Some people say, how come you never explored the motives of the ones who did the shooting. To my mind, that was all people talked about. I'm very much a fan of JG Ballard, where you have people in this fantastically quotidian situation that goes suddenly wrong, and how people deal with that. Killers get too much press already. I remember growing up, the stories in which they live happily ever after, and the only part that I was interested was, like, after that. Well it was fun for a while then they broke up and she got into crystal meth, found religion and turned into a lesbian. That's the part I wanted to know.
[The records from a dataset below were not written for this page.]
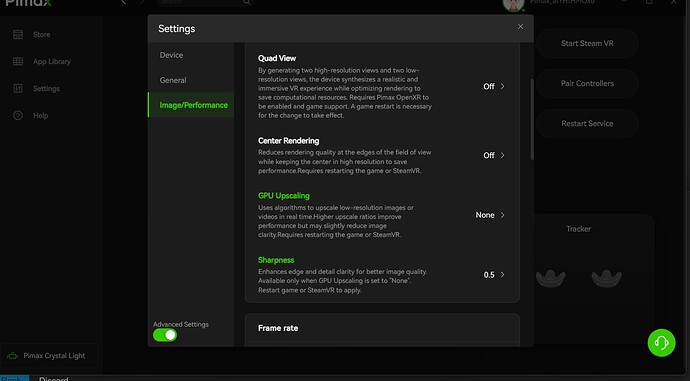Close the Settings dialog with X
The height and width of the screenshot is (381, 690).
(x=520, y=26)
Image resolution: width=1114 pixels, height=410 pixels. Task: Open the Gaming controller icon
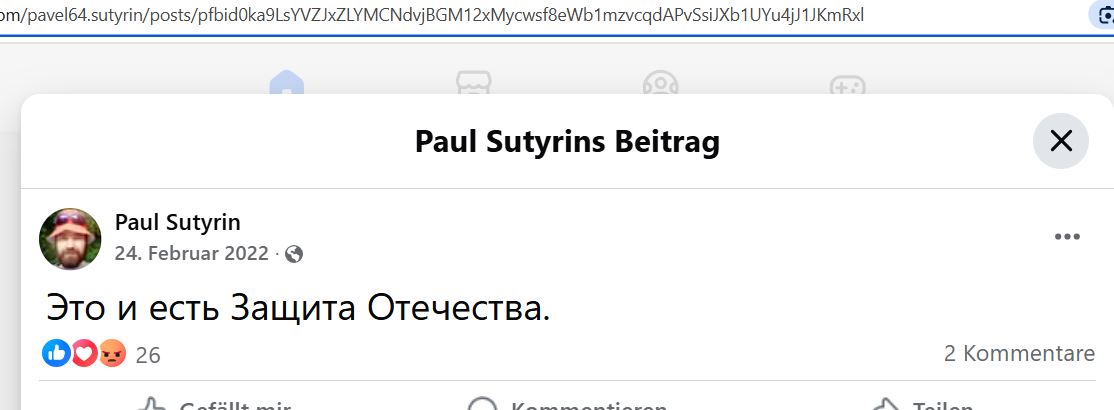click(848, 84)
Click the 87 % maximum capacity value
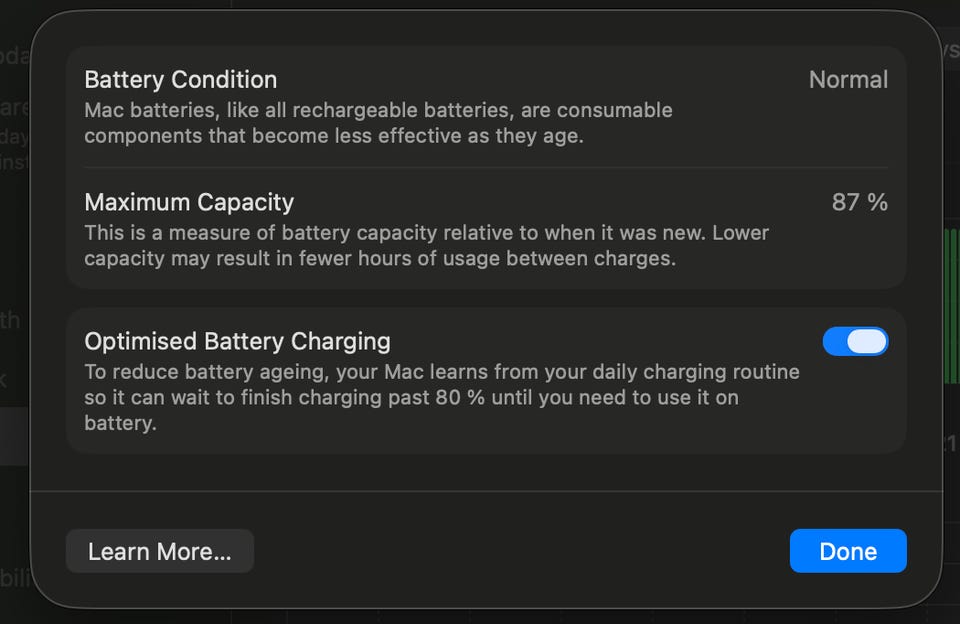Screen dimensions: 960x624 pos(859,202)
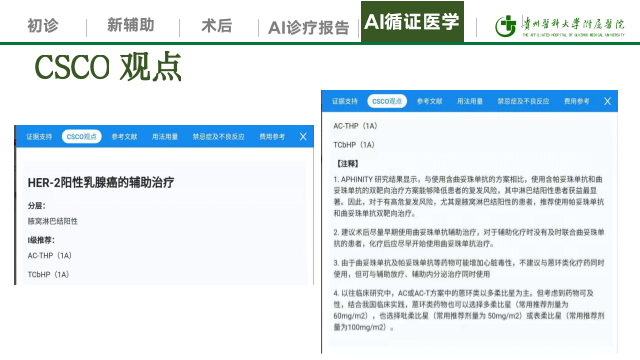Show 用法用量 in the left panel

pos(165,137)
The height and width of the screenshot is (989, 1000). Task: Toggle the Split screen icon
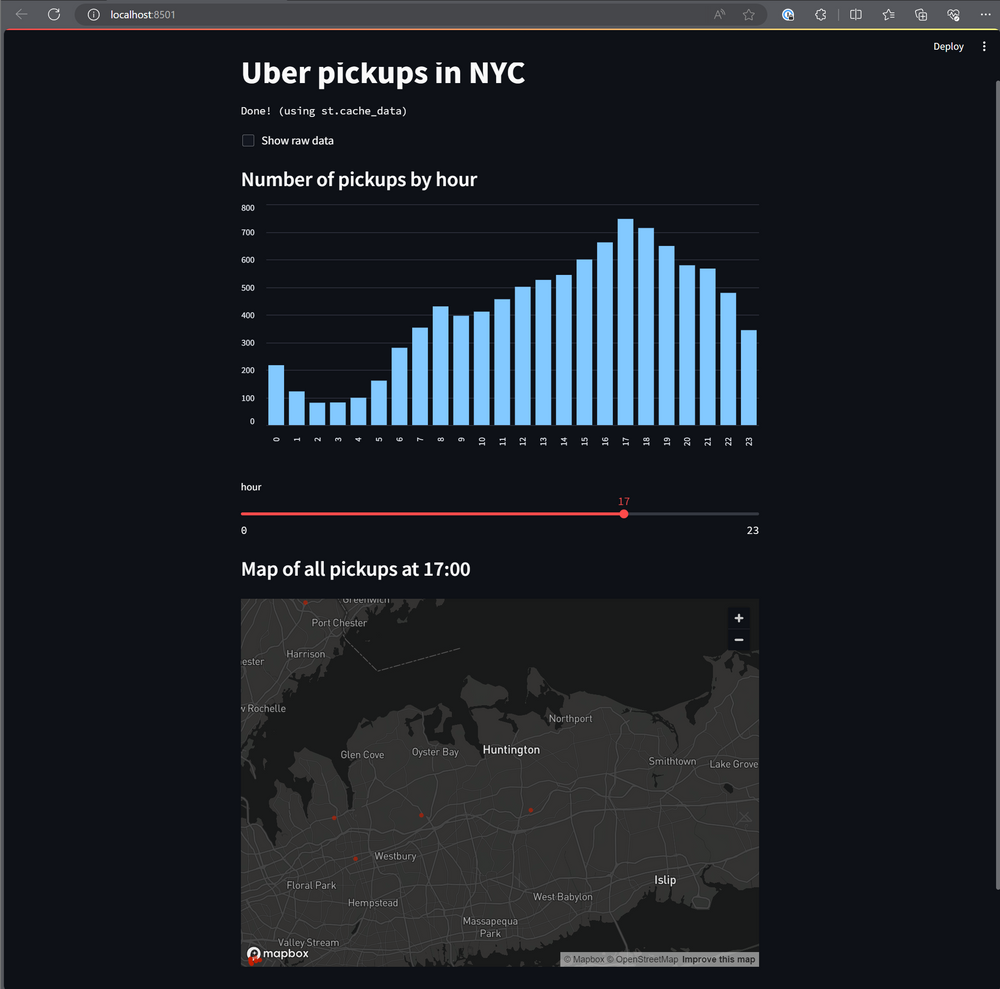[856, 15]
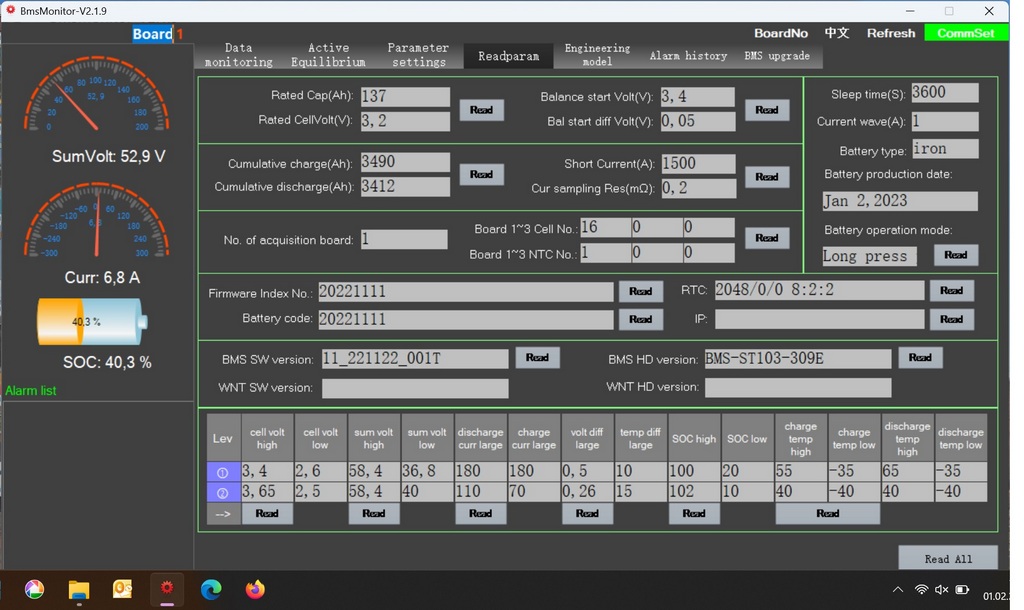The height and width of the screenshot is (610, 1024).
Task: Open Microsoft Edge in the taskbar
Action: pyautogui.click(x=211, y=590)
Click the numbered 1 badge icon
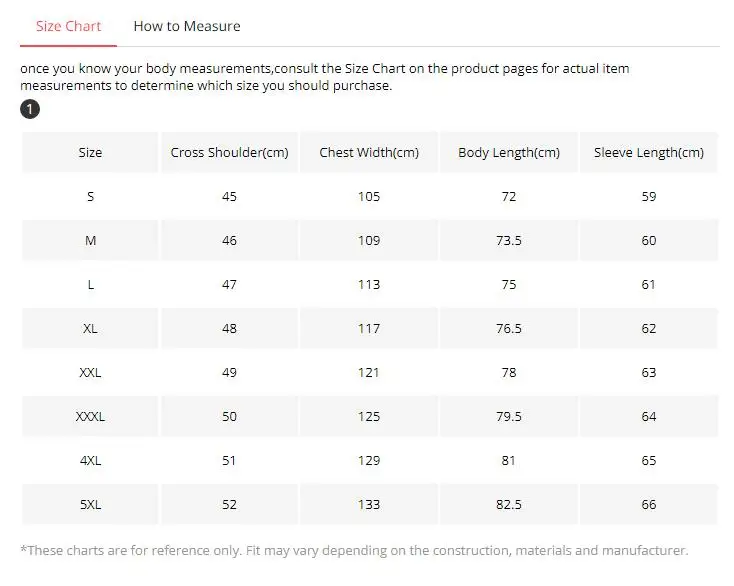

That's far more interesting to me.
— Coupland in The Observer

The quotation from Corinthians that opens the novel was found on a gravestone of a child who died in a high school shooting.

==History of the novel==
The novel was an international best-seller and was received well by critics.

One lesson I've learned is that you can never guess how a work will be received, … Curiously, The Rocky Mountain News, which is the daily that did the most intense documentation of the incident, and which is the one paper I might have been a bit tetchy about, gave the book an A-minus and told its readers that the memory of Columbine was respected, and in no way diminished or exploited.

My personal litmus test was that I didn't want any family member of a Columbine shooting to feel that their loss was being exploited.
— Coupland in The Globe and Mail

The novel was released the same week as Gus Van Sant's film Elephant, which also dealt with a Columbine-like situation.

Coupland also had an art installation on the same topic, called "Tropical Birds", which featured 3D versions of the kneeling figure from the front cover of Hey Nostradamus!, and other pieces which features scenes from a school shooting tragedy.